Until relatively recently (the past few years), I was too uncertain of my skills to do much of anything for myself.   I felt trapped by my own ineptitude. I wouldn’t move a piece of furniture, lest it be a wrong move. I tolerated bad designs, kept all the default setting on my computers and faithfully followed patterns.  My first baby step towards hackerdom was when I felt I knew enough about cooking to start making some substitutions the first time I made a recipe.  Then I extended that freedom to baking.  First breads and then quickbreads & cookies.
The jump to messing with recipes with chemical leaveners was a big one.  There is a lot of chemistry involved in changing those recipes and getting them to still work out right.  Just ask anyone whose cakes have collapsed or cookies that just melted all over the baking pan.  I still avoided complicated knitting because the complicated patterns intimidated me.  It took me years to be willing to knit my first lace pattern.  And then, it was like something in my brain shifted and I found myself completely unable to follow recipes or patterns, regardless of how well I understood the process.

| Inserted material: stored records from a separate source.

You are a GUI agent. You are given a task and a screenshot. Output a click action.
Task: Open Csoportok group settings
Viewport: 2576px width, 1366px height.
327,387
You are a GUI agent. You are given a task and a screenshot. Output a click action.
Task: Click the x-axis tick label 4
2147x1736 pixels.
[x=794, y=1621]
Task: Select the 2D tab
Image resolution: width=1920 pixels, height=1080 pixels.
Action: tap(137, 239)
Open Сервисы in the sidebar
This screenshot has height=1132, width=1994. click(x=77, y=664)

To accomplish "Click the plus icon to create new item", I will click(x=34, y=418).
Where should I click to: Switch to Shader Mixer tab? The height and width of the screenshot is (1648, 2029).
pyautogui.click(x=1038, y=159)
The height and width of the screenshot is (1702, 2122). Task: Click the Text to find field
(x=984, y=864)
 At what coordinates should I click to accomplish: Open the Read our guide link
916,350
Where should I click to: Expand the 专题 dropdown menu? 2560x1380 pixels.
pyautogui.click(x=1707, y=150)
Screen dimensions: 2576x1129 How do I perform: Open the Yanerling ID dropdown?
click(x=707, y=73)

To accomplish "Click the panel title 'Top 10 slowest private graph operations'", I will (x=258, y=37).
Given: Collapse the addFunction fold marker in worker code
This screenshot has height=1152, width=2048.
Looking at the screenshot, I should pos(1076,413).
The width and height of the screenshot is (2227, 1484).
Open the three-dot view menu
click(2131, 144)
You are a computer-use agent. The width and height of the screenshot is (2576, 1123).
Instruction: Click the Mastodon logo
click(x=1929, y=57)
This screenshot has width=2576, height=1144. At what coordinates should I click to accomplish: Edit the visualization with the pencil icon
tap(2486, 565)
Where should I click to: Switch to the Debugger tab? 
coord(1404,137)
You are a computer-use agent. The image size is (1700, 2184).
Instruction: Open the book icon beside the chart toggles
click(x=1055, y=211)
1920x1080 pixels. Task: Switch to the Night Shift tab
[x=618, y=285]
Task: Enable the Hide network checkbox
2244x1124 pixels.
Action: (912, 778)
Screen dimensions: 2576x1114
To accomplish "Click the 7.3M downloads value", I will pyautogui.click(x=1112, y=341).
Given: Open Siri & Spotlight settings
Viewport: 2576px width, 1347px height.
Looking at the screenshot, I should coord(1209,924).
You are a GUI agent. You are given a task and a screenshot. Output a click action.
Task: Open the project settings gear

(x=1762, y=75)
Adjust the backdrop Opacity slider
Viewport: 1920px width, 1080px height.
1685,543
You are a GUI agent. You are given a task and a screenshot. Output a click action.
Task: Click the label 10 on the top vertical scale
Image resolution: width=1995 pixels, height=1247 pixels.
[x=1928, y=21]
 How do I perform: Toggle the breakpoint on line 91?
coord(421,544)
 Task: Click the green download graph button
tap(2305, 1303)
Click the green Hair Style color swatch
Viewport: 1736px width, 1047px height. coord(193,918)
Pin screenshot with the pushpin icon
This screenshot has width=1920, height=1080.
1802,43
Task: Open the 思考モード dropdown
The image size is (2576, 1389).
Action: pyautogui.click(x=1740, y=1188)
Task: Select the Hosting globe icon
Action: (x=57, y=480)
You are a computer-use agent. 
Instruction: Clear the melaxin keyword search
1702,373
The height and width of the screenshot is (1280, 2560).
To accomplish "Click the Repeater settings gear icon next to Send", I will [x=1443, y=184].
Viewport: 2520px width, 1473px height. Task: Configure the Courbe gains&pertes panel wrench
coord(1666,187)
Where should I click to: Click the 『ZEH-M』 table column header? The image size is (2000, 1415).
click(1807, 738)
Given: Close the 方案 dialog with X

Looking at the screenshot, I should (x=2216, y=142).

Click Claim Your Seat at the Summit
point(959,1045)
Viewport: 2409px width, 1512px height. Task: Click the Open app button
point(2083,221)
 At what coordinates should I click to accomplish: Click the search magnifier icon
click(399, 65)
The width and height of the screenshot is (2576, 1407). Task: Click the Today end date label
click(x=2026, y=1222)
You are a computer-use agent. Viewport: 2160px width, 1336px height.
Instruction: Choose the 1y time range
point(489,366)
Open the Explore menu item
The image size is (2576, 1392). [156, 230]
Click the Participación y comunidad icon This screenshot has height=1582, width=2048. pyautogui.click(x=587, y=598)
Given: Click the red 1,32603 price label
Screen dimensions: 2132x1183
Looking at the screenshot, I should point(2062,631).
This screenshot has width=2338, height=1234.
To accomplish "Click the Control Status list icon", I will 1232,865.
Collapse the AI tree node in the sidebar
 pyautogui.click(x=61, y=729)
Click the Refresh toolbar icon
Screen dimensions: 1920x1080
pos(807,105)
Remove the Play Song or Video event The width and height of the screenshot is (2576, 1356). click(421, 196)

This anarchistic approach worked for me because I was fine making mistakes. Even if they were big, Ii now need to rip out an entire project” mistakes.  I suddenly understood that it was the process I enjoyed.  Successfully completing a project was just the proverbial icing on the cake.  I now sew, embroider and weave having taught myself by jumping into the deep end of the pool.  Has everything been beautiful? No. But I have learned from every step, whether successful or not.  I learned the reason for the rules and conventional wisdom the hard way.  But in a way that allows me to use all of my new knowledge as a jumping off point for my next project.
Hacking technology seemed like an unconquerable frontier.  I think it is because I know so many folks who know the ins and out of hardware and software that I was just intimidated.  Not intimidated of my friends. Intimidated by the prospect of asking for help. In hindsight, having knowledgeable friends is an asset.  It is much easier to jump in to the deep end of the pool knowing that there is someone standing around with a life ring.  Even if you know that you won’t ask for help unless the situation gets dire.
Fast forward to last year, right about this time.  I hacked a Nook color into an Android tablet. I hit some snags in that effort,  but I pushed through them and my success was intoxicating.  Then I hacked a Canon D10 for a friend who wanted RAW, rather than JPG format. Then I started restoring and upcycling the random detritus in our home.  Rather than discard a nice, but increasingly bare, cat condo, I recovered it in upholstery fabric.  Now I am ready to tackle gutter repair.
I won’t offer trite advice about overcoming fears.  Instead, I suggest taking baby steps out of your comfort zone.  For some people that means something big, for others it may be as simple as trying a new dish at a favorite restaurant where you always order the same thing.  Just take that step.  Who knows where it will lead you.